Chairman of Presidential Commission on Good Government
- In office May 2, 2005 – September 12, 2010
- President: Gloria Macapagal Arroyo Benigno Aquino III
- Preceded by: Haydee Yorac
- Succeeded by: Andres D. Bautista

Personal details
- Born: June 16, 1936 (age 90)
- Party: Independent (2001–present) Partido Bansang Marangal (1998–2001)
- Alma mater: Xavier University – Ateneo de Cagayan (BA) Ateneo de Manila University (LL.B)
- Occupation: Politician
- Profession: Lawyer

= Camilo Sabio =

Filipino politician

Camilo Sabio (born June 16, 1936) is a public lawyer and past chairman of the Philippines' Presidential Commission on Good Government. He previously held the position of Secretary-General in the Philippine House of Representatives from 1992 to 1998 under Jose de Venecia.

==Early life==
Sabio achieved his Bachelor of Arts degree from Xavier University – Ateneo de Cagayan as valedictorian
with a gold medal for academic excellence. He finished his Bachelor of Laws from the Ateneo de Manila University also as valedictorian with gold medal for academic excellence. Joined the Law Firm of Feria, Manglapus & Associates. He was a professor, Political Law, Constitutional Law, Administrative Law, and International Law in the Ateneo de Manila Law School.

==Politics==
Sabio was Davao delegate to the 1971 Constitutional Convention. For 20 years, he served as Chief Counsel of the Federation of Free Farmers (FFF) and of the Federation of Free Workers (FFW). He served as Chief of Staff of the Presidential Assistant for Legal Affairs, and Office of the President. Later he worked as Chief of Staff of the Senior Associate Justice Jose Y. Feria. He was a Secretary General (unanimously elected for three terms), and, concurrently Chief Counsel and Chief Parliamentarian of the House of Representatives.
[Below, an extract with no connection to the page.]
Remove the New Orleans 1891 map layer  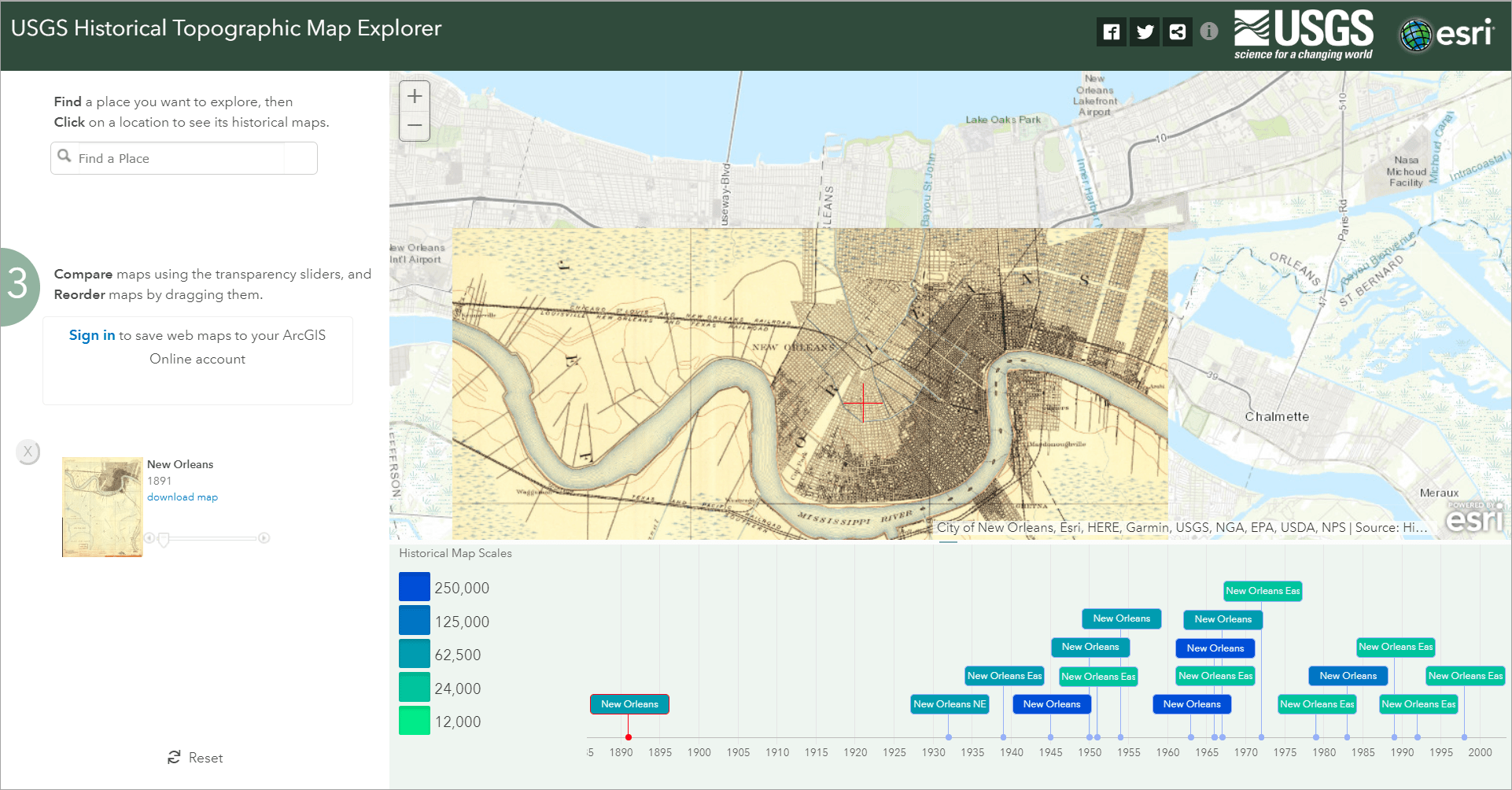[x=28, y=452]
In the 1998 elections, Sabio ran for the position of Vice President as a running mate of lottery company manager Manuel Morato under the Partido Bansang Marangal (National Dignity Party). However he lost to Senator Gloria Macapagal Arroyo. He served as a President of the Philippine Constitutional Association (PhilConsA) from 1998 to 2002. He was appointed by President Gloria Macapagal Arroyo as chairman of the PCGG in 2005 when its previous chairperson, Haydee Yorac died of ovarian cancer and took his oath May 2, 2005.

== Conviction and other controversies ==
In January 2011, the PCGG published the Preliminary Report for the Truth Commission, that Sabio who was a Commissioner from 2006 to 2010, had allegedly unliquidated cash advances amounting to PhP2,158,692.99. Sabio was also figured in the utilization of government funds in escrow with the Philippine National Bank for excessive travels, such as one trip to Rio de Janeiro with 19 members of the Commission withdrawing more than US$ 160,000.00. It was also questionable when Sabio appointed his own brother-in-law as counsel of PCGG in New York.
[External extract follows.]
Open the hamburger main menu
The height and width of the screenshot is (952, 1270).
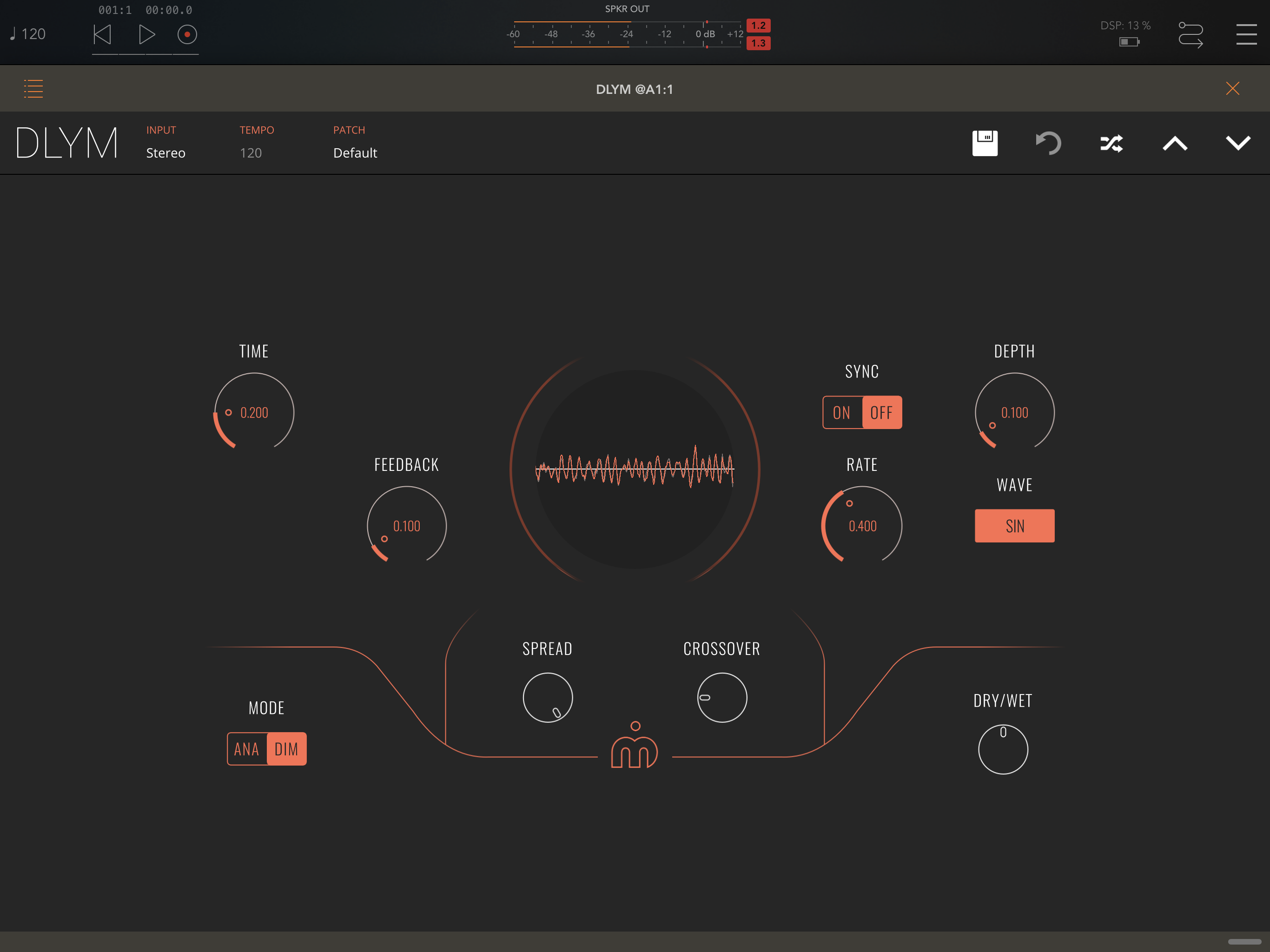coord(1246,34)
In 2012, the Office of the Ombudsman found Sabio guilty of grave misconduct for attempting to influence his younger brother, Court of Appeals (CA) Associate Justice Jose Sabio Jr., in the GSIS-Meralco bribery case.
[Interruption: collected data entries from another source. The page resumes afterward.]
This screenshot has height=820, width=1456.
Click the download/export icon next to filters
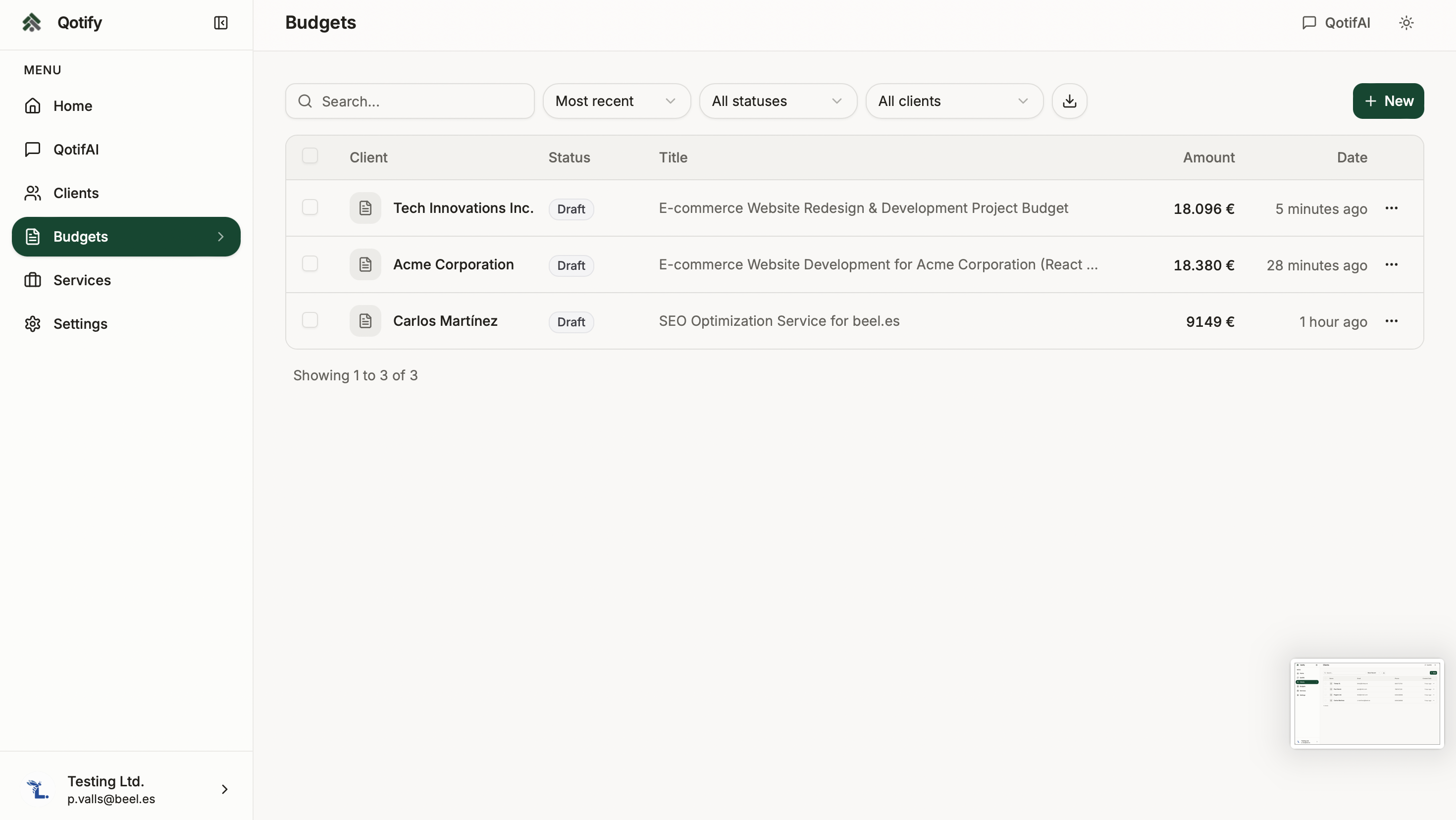pyautogui.click(x=1069, y=101)
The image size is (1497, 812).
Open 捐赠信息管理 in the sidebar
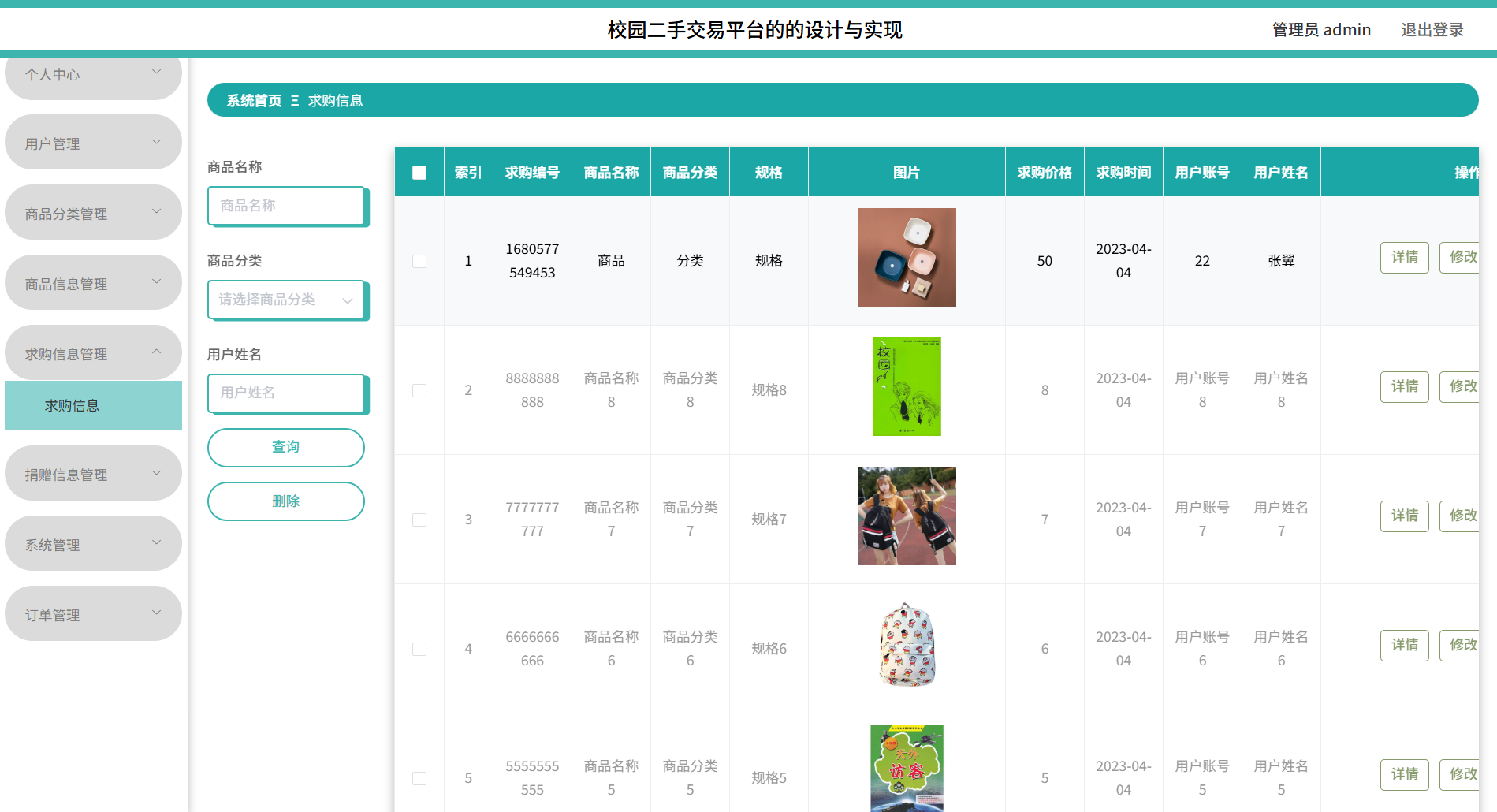[x=92, y=473]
In June 2017, Camilo Sabio was found guilty of two counts of graft by the Sandiganbayan First Division and sentenced to 12 to 20 years imprisonment for alleged anomalous lease of vehicles in 2007 and 2009. In September 2017, the National Bureau of Investigation arrested Sabio over charges of graft, malversation of funds and corrupt practices.

On November 23, 2023, the Supreme Court affirmed the decision of the Sandiganbayn, and permanently disqualified Sabio from holding any government office, be appointed in any government owned or controlled corporation, or take the Civil Service Examination.